I should have been there for him. I don't know how I will ever forgive myself if he went back to using. Just because I was pissed off about my measly stupid camera, I let him down. I wasn't there for him, though I had promised him I always would be. What kind of person am I? I scold myself for being so selfish and self-involved.
But then, my thoughts begin to shift at anger towards Roger. He knew what he was doing. He knew how hard it was for him to go through withdrawal the first time; he knew how it wastes his life. I watched him suffer through Mimi's addiction, her constant promises to quit, and then his frustration when she came back from work obviously high. I tried to distance myself from the situation, because as much as I cared about Mimi, I already went through it with Roger and April, and I couldn't do it again. I know I can't do it again, and I have told him that. Which means, if he made this decision, he knows that he can no longer be a part of my life.
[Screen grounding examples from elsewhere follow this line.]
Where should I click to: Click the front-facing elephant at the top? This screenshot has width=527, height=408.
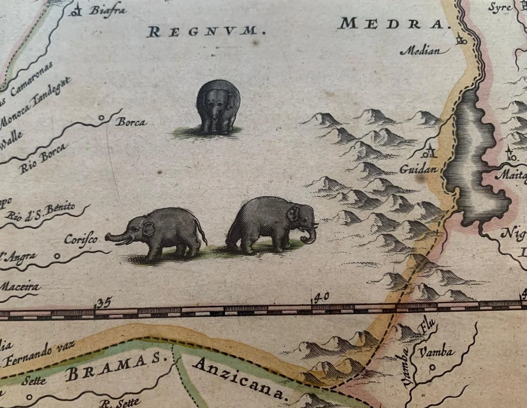point(218,107)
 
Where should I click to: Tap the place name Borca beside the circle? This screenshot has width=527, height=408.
point(131,122)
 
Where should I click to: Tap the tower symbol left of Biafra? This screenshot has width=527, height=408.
point(75,11)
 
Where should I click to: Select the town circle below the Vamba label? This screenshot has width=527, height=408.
point(432,368)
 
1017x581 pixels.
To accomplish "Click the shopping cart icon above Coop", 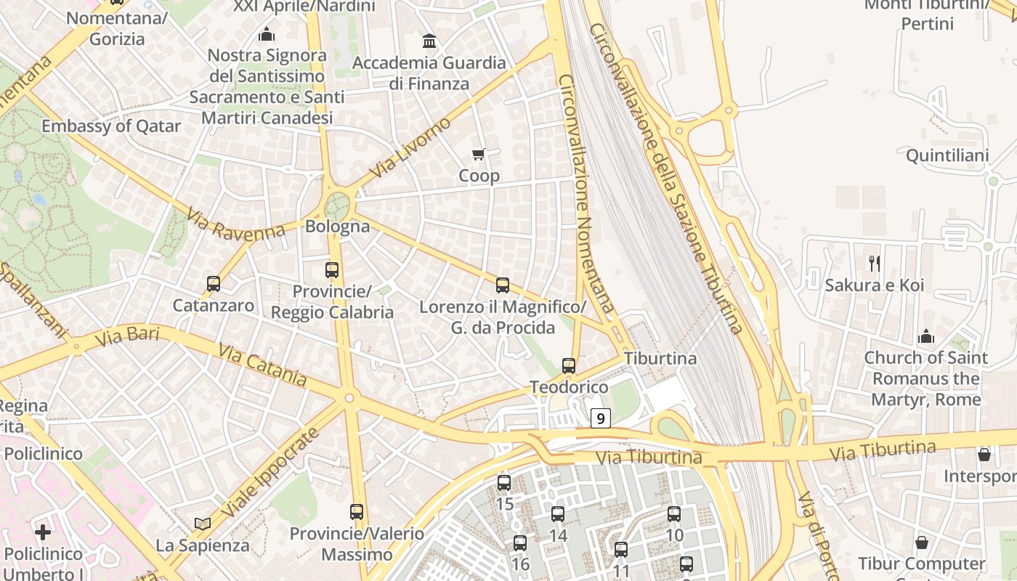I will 478,154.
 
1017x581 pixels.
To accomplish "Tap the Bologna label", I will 337,226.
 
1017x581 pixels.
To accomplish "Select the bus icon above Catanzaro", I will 213,284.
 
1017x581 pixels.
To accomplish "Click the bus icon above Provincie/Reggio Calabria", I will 332,270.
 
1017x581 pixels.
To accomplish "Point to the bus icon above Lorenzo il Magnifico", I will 502,285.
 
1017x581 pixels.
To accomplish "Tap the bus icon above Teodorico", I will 569,366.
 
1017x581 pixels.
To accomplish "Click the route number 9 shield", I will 600,418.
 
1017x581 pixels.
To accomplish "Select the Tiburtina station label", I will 660,358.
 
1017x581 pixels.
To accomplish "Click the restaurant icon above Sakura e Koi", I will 874,263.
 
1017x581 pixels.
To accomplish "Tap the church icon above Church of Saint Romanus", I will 925,336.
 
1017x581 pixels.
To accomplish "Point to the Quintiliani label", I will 947,155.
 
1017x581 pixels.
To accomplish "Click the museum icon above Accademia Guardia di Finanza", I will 429,41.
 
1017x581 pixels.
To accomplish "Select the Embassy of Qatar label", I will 111,126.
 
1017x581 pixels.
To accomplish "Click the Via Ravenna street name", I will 235,224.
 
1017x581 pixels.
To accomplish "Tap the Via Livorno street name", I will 410,147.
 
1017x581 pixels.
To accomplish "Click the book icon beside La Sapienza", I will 203,523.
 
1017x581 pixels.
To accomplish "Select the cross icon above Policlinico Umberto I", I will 43,532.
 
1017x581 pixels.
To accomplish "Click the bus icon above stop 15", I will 504,482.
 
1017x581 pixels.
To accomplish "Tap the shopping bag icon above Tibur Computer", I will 921,543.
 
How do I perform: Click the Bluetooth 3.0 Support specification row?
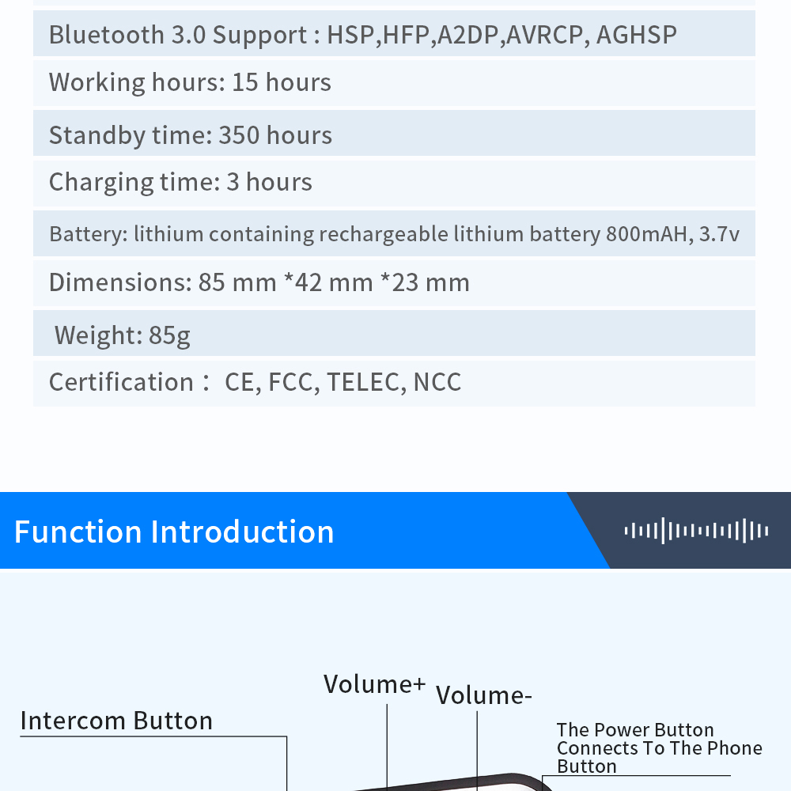362,36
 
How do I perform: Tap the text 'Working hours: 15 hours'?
190,83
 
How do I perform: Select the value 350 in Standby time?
238,135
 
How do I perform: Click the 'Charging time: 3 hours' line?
180,183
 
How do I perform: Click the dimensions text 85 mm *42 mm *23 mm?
334,283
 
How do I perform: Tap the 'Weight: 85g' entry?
123,335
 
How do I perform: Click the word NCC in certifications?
437,383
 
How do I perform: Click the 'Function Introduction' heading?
174,532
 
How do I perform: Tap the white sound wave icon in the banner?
696,531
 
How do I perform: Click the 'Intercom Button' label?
116,721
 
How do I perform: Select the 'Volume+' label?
374,684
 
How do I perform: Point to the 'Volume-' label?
483,695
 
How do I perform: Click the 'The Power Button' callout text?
635,730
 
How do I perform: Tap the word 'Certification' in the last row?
121,383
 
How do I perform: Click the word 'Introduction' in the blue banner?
242,532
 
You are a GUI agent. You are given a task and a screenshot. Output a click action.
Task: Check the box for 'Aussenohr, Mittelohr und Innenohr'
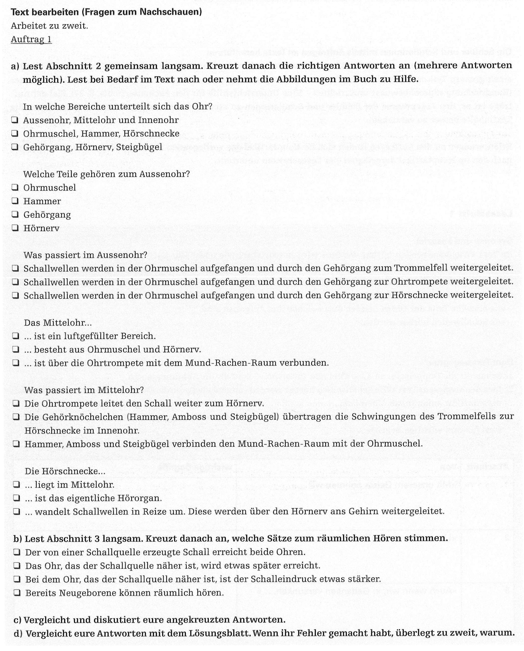tap(15, 120)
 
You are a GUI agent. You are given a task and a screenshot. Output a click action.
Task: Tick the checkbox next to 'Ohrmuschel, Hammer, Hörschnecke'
tap(15, 134)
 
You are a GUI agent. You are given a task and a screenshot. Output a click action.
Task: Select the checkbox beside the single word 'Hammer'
tap(15, 201)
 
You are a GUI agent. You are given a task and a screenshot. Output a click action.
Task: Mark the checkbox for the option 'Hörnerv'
tap(15, 228)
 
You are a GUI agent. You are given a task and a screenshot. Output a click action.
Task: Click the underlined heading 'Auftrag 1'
tap(31, 40)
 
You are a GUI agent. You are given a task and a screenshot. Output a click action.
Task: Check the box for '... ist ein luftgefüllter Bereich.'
tap(16, 336)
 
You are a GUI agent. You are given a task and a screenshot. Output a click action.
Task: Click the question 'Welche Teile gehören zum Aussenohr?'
tap(106, 174)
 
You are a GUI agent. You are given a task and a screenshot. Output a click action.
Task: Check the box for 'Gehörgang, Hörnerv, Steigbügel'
tap(15, 147)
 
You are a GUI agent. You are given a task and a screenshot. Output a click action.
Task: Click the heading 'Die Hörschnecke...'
tap(65, 471)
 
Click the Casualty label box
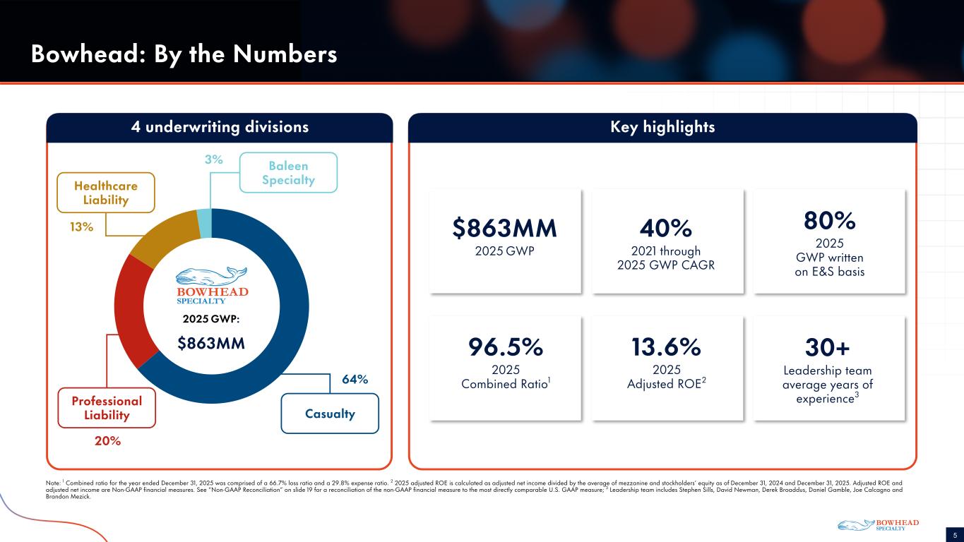tap(330, 414)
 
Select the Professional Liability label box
tap(107, 408)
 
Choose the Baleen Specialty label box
tap(288, 173)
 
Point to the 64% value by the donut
tap(355, 380)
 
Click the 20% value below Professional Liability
tap(107, 441)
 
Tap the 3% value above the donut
tap(214, 160)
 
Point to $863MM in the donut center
tap(211, 344)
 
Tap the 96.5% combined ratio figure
tap(505, 347)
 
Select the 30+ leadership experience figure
tap(828, 347)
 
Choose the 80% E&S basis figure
tap(829, 221)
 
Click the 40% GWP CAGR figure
tap(667, 228)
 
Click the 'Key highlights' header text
tap(662, 127)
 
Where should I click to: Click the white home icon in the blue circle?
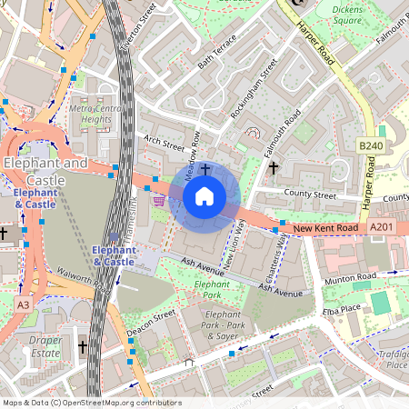[x=204, y=196]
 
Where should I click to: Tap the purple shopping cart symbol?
[x=160, y=200]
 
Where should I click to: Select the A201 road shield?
[x=382, y=227]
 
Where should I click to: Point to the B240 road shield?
[x=370, y=145]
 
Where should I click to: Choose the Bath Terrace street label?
[x=216, y=53]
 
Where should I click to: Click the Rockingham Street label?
[x=254, y=88]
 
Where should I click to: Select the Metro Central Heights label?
[x=96, y=114]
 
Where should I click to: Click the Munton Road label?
[x=349, y=274]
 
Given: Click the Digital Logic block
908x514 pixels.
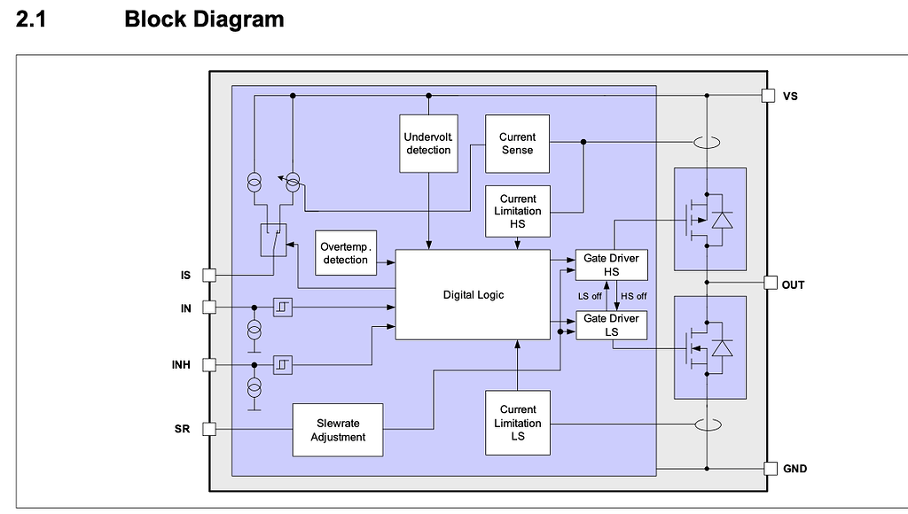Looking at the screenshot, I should [x=473, y=295].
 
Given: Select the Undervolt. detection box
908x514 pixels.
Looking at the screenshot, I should [x=428, y=144].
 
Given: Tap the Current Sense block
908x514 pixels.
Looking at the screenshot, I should [x=517, y=144].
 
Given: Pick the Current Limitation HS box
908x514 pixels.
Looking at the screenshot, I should [x=517, y=211].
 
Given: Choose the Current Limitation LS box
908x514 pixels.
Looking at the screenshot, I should [x=517, y=423].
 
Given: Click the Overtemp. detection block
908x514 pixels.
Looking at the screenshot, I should [x=345, y=253].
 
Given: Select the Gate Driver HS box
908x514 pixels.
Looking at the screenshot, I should [x=612, y=265].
How can I just let him go, though? Don't I owe it to him, to myself, to try and find him, and convince him to come back with me? I finally get off the bench, knowing that I there is no way for me to find out anything for sure, and head back to the loft. I almost go in the direction of NYU, but decide I really need to go home incase he comes back or calls. I head up the stairs to loft and hear a door shut and I recognize the boots descending down the stairs, before I see person in them. I stand on the landing and wait, he doesn't notice me until he turns and almost walks into me.
"Mark… hey…" He keeps his eyes down, clutching a small bag.
"Hey, leaving so soon?" I am not going to let him go without some sort of conversation.
"Yeah, I have to go…"
"…Find Mimi?" His eyes fire up as he looks at me, and then he scoffs.
"Yeah, you figured me out. Good for you." He smirks as he attempts to walk past me, but I step to the side and block him. "Get out of my way, Mark."
I take a deep breath, knowing that the next words out of mouth may be the most important that I ever spoke. "Roger, please, come up stairs, we can talk about this."
"Nothing to talk about, I know how you feel. I made my decision." He breaks past me, and walks down three steps and then stops. "Look, I sorry, Mark, I know this isn't what you want. I just needed…" He shakes his head and takes another step away, and then looks at me with kindness in his eyes, "Look, I got your camera back, it's on the table. Just finish your film, ok? You don't need to worry about me anymore."
"Roger, please, don't go, it doesn't have to be this black and white." I rush down the stairs and grab his shoulder. "I know you still need me,"
He shakes his shoulder from my grip, and looks at me with sadness and shakes his head. "No, you are the one who needs me. I got back everything I needed." He turns around again and walks down the stairs and out the door. I bolt up the stairs to the loft, slam the door and fall on the couch. I lie there staring at the ceiling, feeling incredibly helpless and heartbroken. I lie there for hours, finally sitting up and going over to the table. Sure enough, my camera sits there, as if it never left. I reach out to it take, but instead push it off the table. I don't even want it near me.